Early and accurate diagnosis is critical to enable disease-specific intervention1

Mucopolysaccharidosis (MPS) IV, or Morquio syndrome, is a progressive, multisystemic lysosomal storage disorder resulting from a deficiency of the enzymes N-acetylgalactosamine 6-sulphatase or β-galactosidase that are responsible for the catabolism of glycosaminoglycans (GAGs),2 which are involved in the building of bones, cartilage, skin, tendons, and many other tissues in the body.3 Two distinct forms are recognised: type A (MPS IVA, Morquio A) and type B (MPS IVB). These types differ in the genetic cause of disease, but signs and symptoms among these forms can be similar and present across the spectrum of disease progression.4

MPS IV is progressive, systemic and lifelong, and it can lead to systemic morbidities and a shortened life span.1

Perceived disease rarity, heterogeneous presentation, and variability in disease progression make diagnosis challenging and early intervention critical.1 Regardless of phenotype, symptoms can progress into end organ damage. Risk factors for increased morbidity include:4,5

  • Skeletal dysplasia
  • Impaired vision/hearing
  • Spinal cord compression
  • Short stature and neck
  • Respiratory problems
  • Cardiac problems
  • Gastrointestinal issues
  • Endurance and mobility issues
  • Surgical frequency
  • Increased surgeries

The majority of patients with Morquio A do not survive past the second decade of life, with frequent causes of death including respiratory failure, complications from surgery, and cardiac failure.1

Typical presentation

Patients with MPS IV, which is commonly perceived as a musculoskeletal condition,1 can present with or develop unpredictable and clinically heterogeneous symptomatology extending well beyond the obvious manifestations.6 The table below illustrates the potential signs and symptoms of Morquio A, which may be observed either alone or in combination with others, and should raise your suspicion of Morquio A.

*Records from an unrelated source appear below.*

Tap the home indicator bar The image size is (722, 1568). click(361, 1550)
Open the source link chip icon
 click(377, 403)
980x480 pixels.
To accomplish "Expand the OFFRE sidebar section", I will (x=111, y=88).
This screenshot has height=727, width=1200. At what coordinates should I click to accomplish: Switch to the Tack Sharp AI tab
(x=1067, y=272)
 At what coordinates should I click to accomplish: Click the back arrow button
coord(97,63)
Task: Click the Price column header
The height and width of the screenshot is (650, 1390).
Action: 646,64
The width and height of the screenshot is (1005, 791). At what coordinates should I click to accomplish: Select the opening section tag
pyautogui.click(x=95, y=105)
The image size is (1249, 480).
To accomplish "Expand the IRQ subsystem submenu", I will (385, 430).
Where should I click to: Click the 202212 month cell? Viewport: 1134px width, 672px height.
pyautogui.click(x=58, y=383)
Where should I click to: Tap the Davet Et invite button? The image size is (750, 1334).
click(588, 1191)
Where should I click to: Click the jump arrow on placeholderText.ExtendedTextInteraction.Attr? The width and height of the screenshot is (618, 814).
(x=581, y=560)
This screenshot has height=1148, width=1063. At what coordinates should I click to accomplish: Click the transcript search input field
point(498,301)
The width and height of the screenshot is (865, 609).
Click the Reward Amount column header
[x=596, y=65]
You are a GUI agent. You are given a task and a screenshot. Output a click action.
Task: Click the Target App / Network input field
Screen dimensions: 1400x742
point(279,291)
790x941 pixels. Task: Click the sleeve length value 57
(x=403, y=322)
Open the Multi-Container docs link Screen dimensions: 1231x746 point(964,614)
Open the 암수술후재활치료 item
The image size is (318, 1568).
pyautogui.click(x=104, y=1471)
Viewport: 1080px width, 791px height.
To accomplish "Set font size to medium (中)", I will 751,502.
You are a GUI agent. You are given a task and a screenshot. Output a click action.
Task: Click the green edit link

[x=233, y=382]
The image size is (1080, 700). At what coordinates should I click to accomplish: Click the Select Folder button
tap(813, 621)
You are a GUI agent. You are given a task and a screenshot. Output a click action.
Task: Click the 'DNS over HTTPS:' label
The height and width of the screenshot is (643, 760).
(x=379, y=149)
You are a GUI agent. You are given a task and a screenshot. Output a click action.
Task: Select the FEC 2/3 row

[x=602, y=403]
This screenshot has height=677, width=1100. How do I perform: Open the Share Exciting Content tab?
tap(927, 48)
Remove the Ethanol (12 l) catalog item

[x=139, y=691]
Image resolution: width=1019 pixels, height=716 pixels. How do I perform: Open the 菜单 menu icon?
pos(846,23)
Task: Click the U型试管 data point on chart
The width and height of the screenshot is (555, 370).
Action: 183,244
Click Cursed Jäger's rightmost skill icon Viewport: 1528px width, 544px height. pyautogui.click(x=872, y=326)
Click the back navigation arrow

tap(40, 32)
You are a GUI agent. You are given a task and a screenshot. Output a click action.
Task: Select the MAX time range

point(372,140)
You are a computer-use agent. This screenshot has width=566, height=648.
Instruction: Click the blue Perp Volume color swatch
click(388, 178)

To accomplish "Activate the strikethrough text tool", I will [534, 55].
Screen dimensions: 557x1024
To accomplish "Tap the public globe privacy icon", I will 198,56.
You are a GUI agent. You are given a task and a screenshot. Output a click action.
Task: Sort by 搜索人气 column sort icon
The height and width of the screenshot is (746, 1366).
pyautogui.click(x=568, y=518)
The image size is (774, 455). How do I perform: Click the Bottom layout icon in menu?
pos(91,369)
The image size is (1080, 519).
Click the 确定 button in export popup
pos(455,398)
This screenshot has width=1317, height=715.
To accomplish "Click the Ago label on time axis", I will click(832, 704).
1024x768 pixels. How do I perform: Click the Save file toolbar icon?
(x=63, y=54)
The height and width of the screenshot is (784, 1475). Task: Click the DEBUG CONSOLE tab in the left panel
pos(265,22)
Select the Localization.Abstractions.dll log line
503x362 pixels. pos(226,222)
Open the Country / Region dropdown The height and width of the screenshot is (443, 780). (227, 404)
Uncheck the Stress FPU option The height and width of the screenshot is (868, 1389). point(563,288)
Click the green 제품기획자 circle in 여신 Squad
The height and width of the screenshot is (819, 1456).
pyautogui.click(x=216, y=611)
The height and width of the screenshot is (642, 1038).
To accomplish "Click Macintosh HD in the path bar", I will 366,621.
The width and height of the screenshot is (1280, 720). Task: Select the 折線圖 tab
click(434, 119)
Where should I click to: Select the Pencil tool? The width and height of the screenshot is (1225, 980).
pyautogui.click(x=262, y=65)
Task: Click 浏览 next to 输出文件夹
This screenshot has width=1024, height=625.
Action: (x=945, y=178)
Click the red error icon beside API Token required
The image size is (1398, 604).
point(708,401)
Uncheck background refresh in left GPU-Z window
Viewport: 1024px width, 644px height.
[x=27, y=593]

Progressive, systemic manifestations can lead to potentially severe cardiovascular,1,7–9 pulmonary,1,6,7,10,11 neurological,6,12 musculoskeletal,1,6 rheumatological,5,13 ophthalmological,1,14,15 ENT,1,16 hepatic/abdominal,13 and dental6,17 consequences. In contrast with other MPS disorders, however, patients with MPS IV do not present with cognitive impairment.

Of note, over 70% of patients manifest with unusual skeletal features within the first 2 to 3 years of life.6 Recent research has indicated that approximately 25% of patients with Morquio A syndrome present with a non-classical phenotype.5

MPS IV: a spectrum of disease progression and presentation

Patients can present with classical or non-classical patterns of signs and symptoms. Patients with non-classical phenotype are often reported to have significantly delayed time to diagnosis relative to symptom manifestation.1

Variable disease progression in patients with Morquio A18

Regardless of phenotype,1 symptoms can progress into end-stage organ damage.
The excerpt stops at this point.